__What to work on__
Pictures aside, copy exactly each line from the one that holds "Click the BITMAIN logo" through the last line of the records below.
Records shown below:
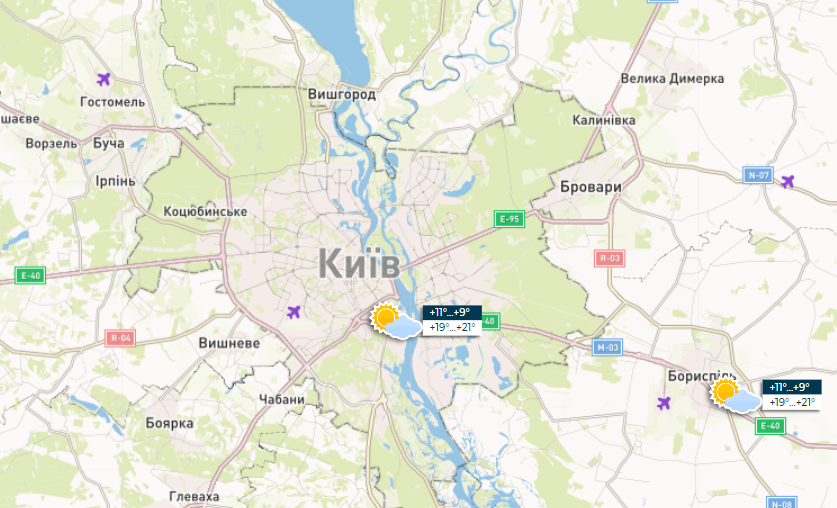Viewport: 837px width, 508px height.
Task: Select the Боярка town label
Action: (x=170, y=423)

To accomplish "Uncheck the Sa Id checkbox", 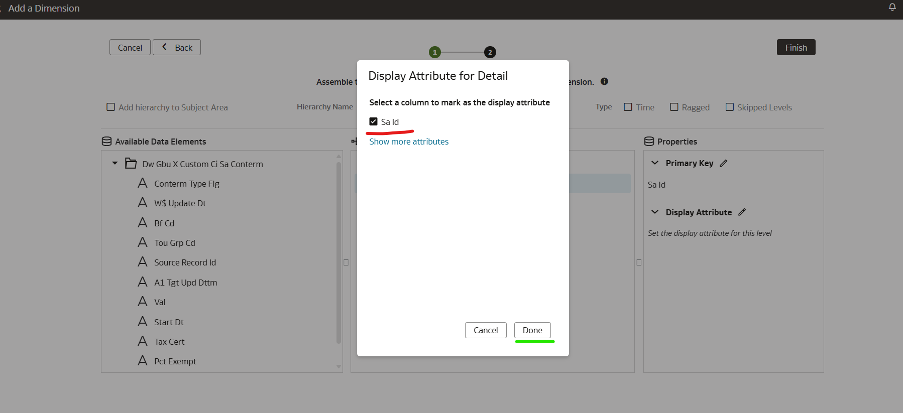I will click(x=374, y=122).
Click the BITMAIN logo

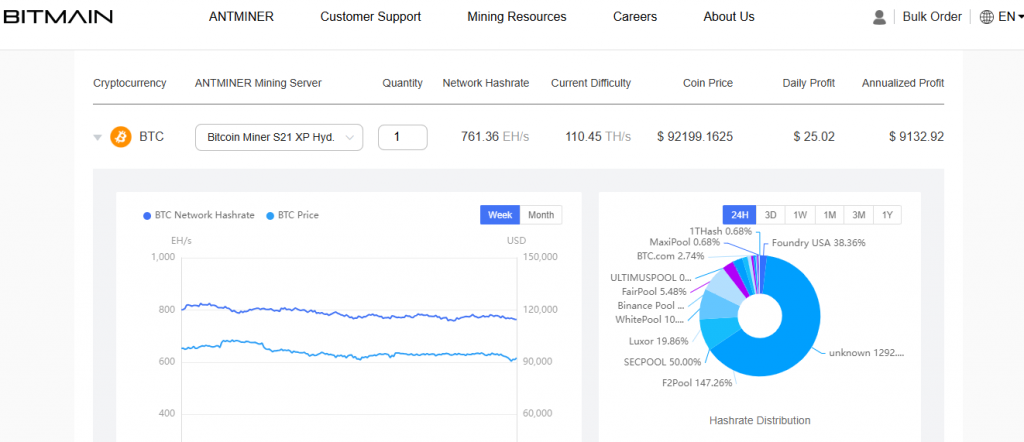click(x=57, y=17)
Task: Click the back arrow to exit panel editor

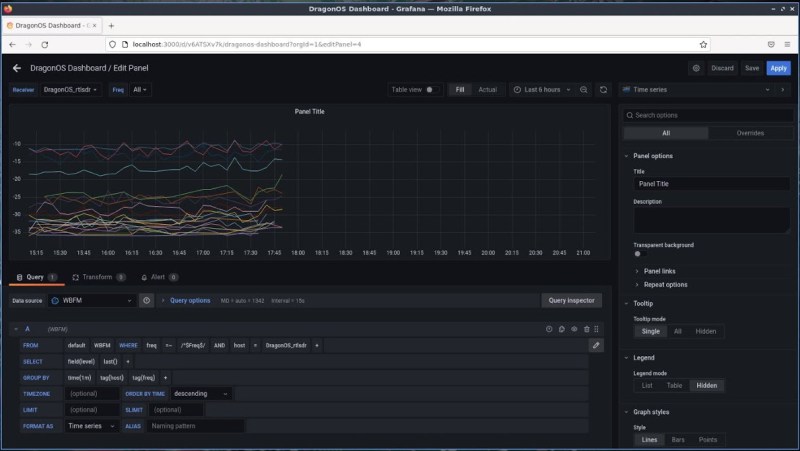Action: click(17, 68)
End of Records shown.
__Exercise answer__
Click the BITMAIN logo

click(x=57, y=17)
Task: Click the back arrow to exit panel editor

Action: click(17, 68)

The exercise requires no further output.